Richard Taruskin delivering keynote at European Music Analysis Conference in 2014

Richard Taruskin (born 1945, New York)[1] is an American musicologist, music historian, and critic who has written about the theory of performance, Russian music, 15th-century music, 20th-century music, nationalism, the theory of modernism, and analysis. As a choral conductor he directed the Columbia University Collegium Musicum. He played the viola da gamba with the Aulos Ensemble from the late 1970s to the late 1980s. Taruskin received his B.A. magna cum laude (1965), M.A. (1968) and Ph.D. in historical musicology (1976) from Columbia University.

He has received various awards for his scholarship, including the Noah Greenberg Prize (1978) from the American Musicological Society, the Alfred Einstein Award (1980), the Dent Medal (1987), the ASCAP-Deems Taylor Award (1988, 2005) and the 1997 and 2006 Kinkeldey Prizes from the American Musicological Society. On the faculty of Columbia University until 1986, he moved to California as a professor of musicology at the University of California, Berkeley, where he held the Class of 1955 Chair. He retired from Berkeley at the end of 2014.

Taruskin's extensive 1996 study Stravinsky and the Russian Traditions: A Biography of the Works through Mavra shows that Igor Stravinsky drew more heavily on Russian folk material than has previously been recognized, and analyzes the historical trends that caused Stravinsky not to be forthcoming about some of these borrowings.

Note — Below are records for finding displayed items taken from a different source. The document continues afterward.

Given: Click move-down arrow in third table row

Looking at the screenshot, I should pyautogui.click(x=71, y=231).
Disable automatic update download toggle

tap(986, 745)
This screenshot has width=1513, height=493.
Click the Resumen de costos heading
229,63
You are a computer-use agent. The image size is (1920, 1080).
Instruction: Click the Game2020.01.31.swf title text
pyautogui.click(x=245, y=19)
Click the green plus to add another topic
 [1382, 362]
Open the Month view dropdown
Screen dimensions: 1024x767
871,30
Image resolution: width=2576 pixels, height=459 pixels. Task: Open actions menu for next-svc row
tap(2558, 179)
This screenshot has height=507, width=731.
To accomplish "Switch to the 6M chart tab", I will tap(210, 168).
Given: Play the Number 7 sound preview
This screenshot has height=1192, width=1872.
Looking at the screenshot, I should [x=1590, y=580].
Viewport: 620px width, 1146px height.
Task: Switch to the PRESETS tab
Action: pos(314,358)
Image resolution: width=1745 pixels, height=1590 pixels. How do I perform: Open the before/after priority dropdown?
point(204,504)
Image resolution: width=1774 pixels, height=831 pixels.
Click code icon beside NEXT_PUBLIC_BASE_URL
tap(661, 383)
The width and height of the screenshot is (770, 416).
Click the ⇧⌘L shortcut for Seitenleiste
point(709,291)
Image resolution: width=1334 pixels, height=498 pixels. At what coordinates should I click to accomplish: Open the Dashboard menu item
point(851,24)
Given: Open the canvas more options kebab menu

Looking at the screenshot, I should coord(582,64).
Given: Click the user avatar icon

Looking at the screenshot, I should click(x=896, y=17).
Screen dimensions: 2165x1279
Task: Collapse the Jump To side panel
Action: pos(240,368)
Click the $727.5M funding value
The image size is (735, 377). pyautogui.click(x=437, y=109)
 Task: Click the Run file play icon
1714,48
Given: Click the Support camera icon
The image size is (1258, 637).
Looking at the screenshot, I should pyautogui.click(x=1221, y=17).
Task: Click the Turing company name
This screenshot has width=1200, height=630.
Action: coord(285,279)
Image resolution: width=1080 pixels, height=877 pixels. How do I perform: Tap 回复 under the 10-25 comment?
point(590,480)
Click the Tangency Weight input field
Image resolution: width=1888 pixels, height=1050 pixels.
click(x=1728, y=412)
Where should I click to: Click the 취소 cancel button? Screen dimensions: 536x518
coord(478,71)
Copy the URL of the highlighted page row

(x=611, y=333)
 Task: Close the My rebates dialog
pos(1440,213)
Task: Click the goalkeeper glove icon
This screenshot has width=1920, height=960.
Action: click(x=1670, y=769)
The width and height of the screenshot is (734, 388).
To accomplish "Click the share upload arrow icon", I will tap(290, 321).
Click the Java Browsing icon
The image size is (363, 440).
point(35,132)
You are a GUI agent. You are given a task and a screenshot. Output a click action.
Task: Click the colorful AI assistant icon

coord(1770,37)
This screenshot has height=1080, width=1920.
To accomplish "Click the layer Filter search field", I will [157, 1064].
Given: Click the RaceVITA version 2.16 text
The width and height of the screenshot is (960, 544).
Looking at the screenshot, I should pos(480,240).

Taruskin has also written extensively for lay readers, including numerous articles in The New York Times, many of which have been collected in Text and Act (in which he is an influential critic of the premises of the "historically informed performance" movement in classical music), The Danger of Music and Other Anti-Utopian Essays, and On Russian Music. His writings have frequently taken up social, cultural, and political issues in connection with music—for example, the question of censorship. A specific instance was the debate over John Adams’s opera The Death of Klinghoffer. (See, for example, “The Klinghoffer Controversy” in Thomas May, ed., The John Adams Reader (Amadeus Press, 2006), pp. 297–339; Taruskin’s original 2001 New York Times article is reprinted there and, with a lengthy postscript, in The Danger of Music.)